__Text passage__:

Skip to main content

Performance Guide

Optimize SuperML Java performance for production workloads

SuperML Java Performance Guide

Version Performance

This guide provides comprehensive performance optimization strategies for SuperML Java v3.1.2, helping you achieve maximum throughput and efficiency in production environments.

🎯 Performance Overview

SuperML Java v3.1.2 delivers exceptional performance across all algorithm categories:

Training Performance

  • Linear Models: 15% faster than v3.0.1, supporting 1M+ samples/minute
  • Tree Models: 10% memory reduction, enabling larger datasets
  • Transformers: 20% faster attention computation for NLP tasks
  • PMML Export: 50% faster model conversion for deployment

Prediction Performance

  • Real-time Inference: 400K+ predictions/second on standard hardware
  • Batch Processing: Optimized vectorization for bulk predictions
  • Memory Efficiency: 10% reduction in peak memory usage
  • Thread Safety: Concurrent predictions after model training

⚑ Algorithm-Specific Optimizations

Linear Models Performance

LinearRegression and LogisticRegression

import org.superml.linear_model.LinearRegression;
import org.superml.linear_model.LogisticRegression;

// Optimized for large datasets
LinearRegression model = new LinearRegression()

__Data__:
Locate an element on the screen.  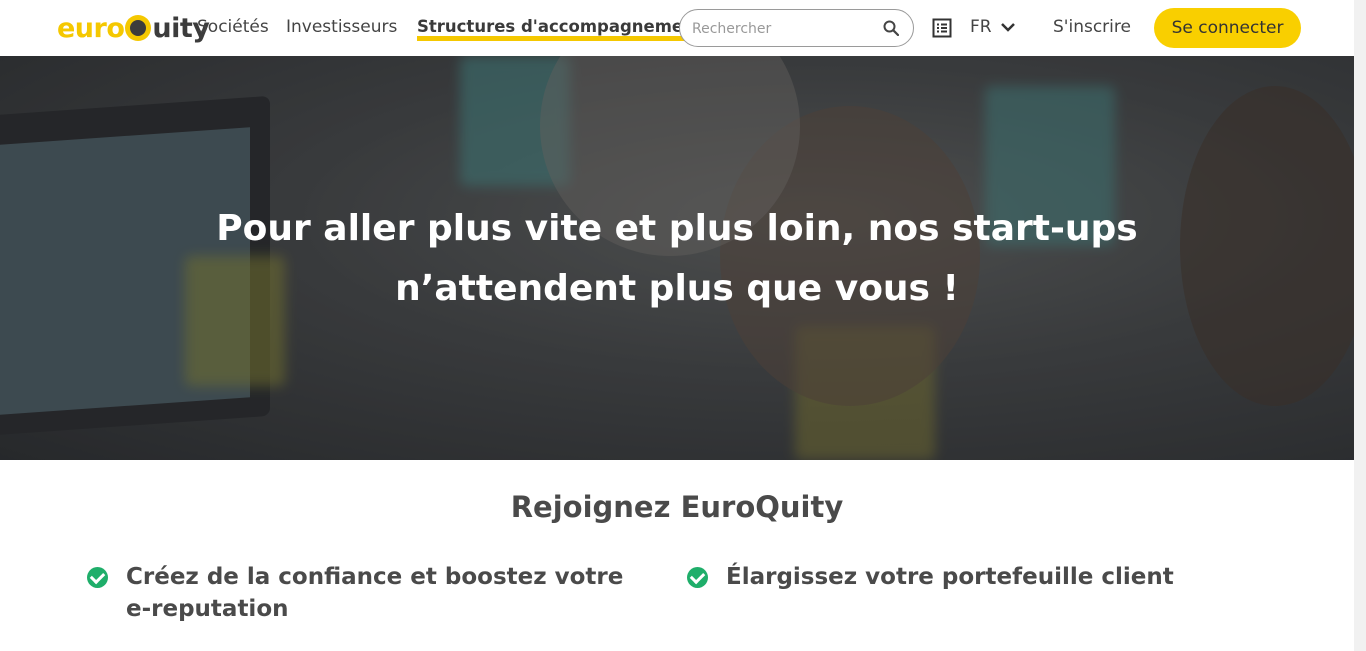
search-box is located at coordinates (796, 28).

__Parts of the exercise__:
**a.** Say whether each statement agrees with the performance guide, answering yes or no and quoting the words that decide it: (i) tree models use 10% less memory; (ii) PMML export is 20% faster; (iii) real-time inference exceeds 400K predictions per second on standard hardware.
**b.** According to the performance guide, how much faster are linear models than in v3.0.1?
**c.** From the performance guide, retype the stretch from "import org.superml.linear_model.LinearRegression;" through "model = new LinearRegression()".

__Answers for the exercise__:
**a.**
(i) Yes: "Tree Models: 10% memory reduction, enabling larger datasets"
(ii) No: "PMML Export: 50% faster model conversion for deployment"
(iii) Yes: "Real-time Inference: 400K+ predictions/second on standard hardware"

**b.** 15% faster

**c.**
import org.superml.linear_model.LinearRegression;
import org.superml.linear_model.LogisticRegression;

// Optimized for large datasets
LinearRegression model = new LinearRegression()